Post-stroke rehabilitation

  • The role of the healthy hemisphere in the post-stroke recovery process. Senior researcher: Dr. Nachum Soroker
  • Brain plasticity and functional recovery of upper limbs after stroke. Senior researcher:  Dr. Nachum Soroker
  • Parietal lobe function in declarative memory: A neuro-psychological study. Senior researcher: Dr. Nachum Soroker

Rehabilitation of children and child development

  • Effect of Ritalin on ecological functioning in children with brain injury acquired at a subacute stage. Senior researcher: Dr. Sharon Shaklai
  • Rehabilitation results in children after anoxic/hypoxic brain injury. Senior researcher: Dr. Sharon Shaklai.
  • Testing of sleep function in children with attention deficit hyperactivity disorder with and without  sensory integration difficulties compared to typically developing children. Senior researcher: Dr. Aviva Mimouni-Bloch
  • Clinical and molecular characterization of a genetic syndrome of microduplication involving chromosomes P16.1-2p15. Senior researcher: Dr. Aviva Mimouni-Bloch
  • Long-term follow-up of children suffering from thiamine deficiency in infancy. Senior researcher: Dr. Aviva Mimouni-Bloch

Our most successful developments include:

LOTCA (Loewenstein Occupational Therapy Cognitive Assessment)—a kit developed by the occupational therapy services.
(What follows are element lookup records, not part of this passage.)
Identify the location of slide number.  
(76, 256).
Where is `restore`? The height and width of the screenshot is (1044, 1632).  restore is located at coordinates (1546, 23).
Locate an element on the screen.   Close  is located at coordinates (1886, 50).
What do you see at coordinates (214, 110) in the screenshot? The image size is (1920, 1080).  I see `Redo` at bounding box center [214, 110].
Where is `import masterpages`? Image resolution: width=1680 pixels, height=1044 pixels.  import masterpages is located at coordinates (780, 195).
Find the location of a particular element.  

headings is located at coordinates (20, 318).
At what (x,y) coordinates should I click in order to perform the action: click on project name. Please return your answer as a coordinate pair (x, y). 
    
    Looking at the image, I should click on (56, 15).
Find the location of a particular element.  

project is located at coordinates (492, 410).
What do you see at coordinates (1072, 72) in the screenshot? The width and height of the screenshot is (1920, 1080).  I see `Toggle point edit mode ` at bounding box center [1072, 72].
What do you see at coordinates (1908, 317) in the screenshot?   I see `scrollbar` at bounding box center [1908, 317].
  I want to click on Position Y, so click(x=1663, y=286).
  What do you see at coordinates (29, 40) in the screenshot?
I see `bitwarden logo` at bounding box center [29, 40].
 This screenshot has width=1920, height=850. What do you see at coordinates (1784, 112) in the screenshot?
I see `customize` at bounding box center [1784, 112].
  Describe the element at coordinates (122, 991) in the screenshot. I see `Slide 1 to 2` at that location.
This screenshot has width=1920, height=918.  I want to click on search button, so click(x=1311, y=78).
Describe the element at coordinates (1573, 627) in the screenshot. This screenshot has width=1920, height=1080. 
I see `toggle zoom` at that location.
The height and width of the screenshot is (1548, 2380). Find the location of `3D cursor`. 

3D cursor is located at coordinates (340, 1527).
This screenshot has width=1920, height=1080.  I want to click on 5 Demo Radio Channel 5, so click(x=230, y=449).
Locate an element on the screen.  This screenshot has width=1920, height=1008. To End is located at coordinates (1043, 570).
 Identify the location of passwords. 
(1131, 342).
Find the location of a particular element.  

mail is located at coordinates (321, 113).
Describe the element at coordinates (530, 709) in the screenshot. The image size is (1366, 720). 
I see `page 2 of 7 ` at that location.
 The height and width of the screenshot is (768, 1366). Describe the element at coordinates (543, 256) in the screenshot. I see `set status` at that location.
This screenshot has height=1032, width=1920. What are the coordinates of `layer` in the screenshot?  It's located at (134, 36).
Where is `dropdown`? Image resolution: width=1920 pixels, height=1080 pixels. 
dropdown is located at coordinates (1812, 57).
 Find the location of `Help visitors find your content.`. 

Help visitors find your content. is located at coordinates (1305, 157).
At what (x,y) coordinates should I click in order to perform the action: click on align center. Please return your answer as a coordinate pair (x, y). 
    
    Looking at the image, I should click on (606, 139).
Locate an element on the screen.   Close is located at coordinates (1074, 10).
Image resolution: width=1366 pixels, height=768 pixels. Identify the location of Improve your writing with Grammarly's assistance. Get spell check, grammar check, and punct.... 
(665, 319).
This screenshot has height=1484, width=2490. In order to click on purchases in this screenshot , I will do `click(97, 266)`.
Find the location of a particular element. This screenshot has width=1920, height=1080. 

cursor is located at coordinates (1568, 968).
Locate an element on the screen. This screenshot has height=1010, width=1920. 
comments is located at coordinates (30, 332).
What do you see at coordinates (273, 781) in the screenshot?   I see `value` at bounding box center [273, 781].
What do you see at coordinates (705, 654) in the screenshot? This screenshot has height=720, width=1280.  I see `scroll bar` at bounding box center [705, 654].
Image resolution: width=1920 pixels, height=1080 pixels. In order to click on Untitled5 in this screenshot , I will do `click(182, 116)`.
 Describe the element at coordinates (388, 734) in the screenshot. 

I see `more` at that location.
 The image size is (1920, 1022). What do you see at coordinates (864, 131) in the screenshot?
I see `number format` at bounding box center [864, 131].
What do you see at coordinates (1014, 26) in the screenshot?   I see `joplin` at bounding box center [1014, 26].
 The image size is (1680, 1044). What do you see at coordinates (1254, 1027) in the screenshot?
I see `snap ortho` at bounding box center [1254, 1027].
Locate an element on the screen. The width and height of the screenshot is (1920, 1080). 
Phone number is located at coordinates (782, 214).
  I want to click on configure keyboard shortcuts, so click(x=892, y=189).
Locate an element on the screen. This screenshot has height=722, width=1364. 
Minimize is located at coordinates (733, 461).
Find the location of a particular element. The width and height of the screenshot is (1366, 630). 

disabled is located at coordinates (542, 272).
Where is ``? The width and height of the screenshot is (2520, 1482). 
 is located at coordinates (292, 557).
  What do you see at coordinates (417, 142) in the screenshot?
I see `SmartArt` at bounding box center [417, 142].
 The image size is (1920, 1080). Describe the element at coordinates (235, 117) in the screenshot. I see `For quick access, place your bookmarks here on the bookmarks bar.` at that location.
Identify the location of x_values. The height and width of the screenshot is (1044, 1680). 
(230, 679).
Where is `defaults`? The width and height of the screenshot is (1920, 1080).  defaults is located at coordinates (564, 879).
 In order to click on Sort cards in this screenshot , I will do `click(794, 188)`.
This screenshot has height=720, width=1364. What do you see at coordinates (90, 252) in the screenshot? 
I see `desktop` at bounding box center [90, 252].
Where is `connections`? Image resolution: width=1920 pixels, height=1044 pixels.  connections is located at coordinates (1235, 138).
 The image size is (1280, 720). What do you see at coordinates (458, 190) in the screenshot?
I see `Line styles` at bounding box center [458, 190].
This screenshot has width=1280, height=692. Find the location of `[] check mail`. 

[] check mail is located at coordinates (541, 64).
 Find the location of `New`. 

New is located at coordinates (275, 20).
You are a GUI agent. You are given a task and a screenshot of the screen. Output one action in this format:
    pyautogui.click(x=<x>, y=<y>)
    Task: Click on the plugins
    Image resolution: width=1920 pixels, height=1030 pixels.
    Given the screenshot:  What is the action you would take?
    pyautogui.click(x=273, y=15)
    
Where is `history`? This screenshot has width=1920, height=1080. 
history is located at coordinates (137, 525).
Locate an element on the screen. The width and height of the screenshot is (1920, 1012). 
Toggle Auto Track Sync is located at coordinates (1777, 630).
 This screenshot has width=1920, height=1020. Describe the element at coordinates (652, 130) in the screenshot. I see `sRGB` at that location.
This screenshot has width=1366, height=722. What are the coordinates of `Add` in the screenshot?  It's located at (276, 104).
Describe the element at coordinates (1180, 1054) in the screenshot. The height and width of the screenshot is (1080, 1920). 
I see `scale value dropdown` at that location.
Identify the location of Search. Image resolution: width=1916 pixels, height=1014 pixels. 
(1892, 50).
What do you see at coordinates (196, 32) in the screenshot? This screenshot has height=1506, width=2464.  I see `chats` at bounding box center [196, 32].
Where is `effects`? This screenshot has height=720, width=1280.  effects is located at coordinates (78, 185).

Its aim is the administration of a test that allows evaluating in a relatively short time the cognitive functioning of patients with brain damage.

SCIM (Spinal Cord Independence Measure)—a  tool for functional assessment developed in the spinal rehabilitation department. SCIM, which was found to be valid by comprehensive international studies, received countless praise and has been recognized worldwide. Today it is used in the world’s leading rehabilitation centers and was adopted by the InternationalSpinal Cord Society(ISCoS) as a tool for routine evaluation of patients, and by the US Food and Drugs Administration (FDA),  as an evaluation tool in the research of innovative therapies for spinal cord recovery.

SCI-ARMI—A unique tool, created by mathematically combining SCIM with a quantitative assessment tool of the neurological deficit, the ASIA motor score (AMS). The tool appraises the contribution of rehabilitation to the functional improvement of patients after spinal cord injury, eliminating the contribution of other factors, including natural recovery, on the patients’ state.

PALPA (Psycholinguistic Assessment of Language Processing in Adult Acquired Aphasia —the Hebrew version was developed by the Department of Communication Disorders Rehabilitation to help evaluate the language processing capabilities of patients suffering from aphasia (a language impairment resulting from brain damage). This development is considered to be a diagnostic achievement of great importance.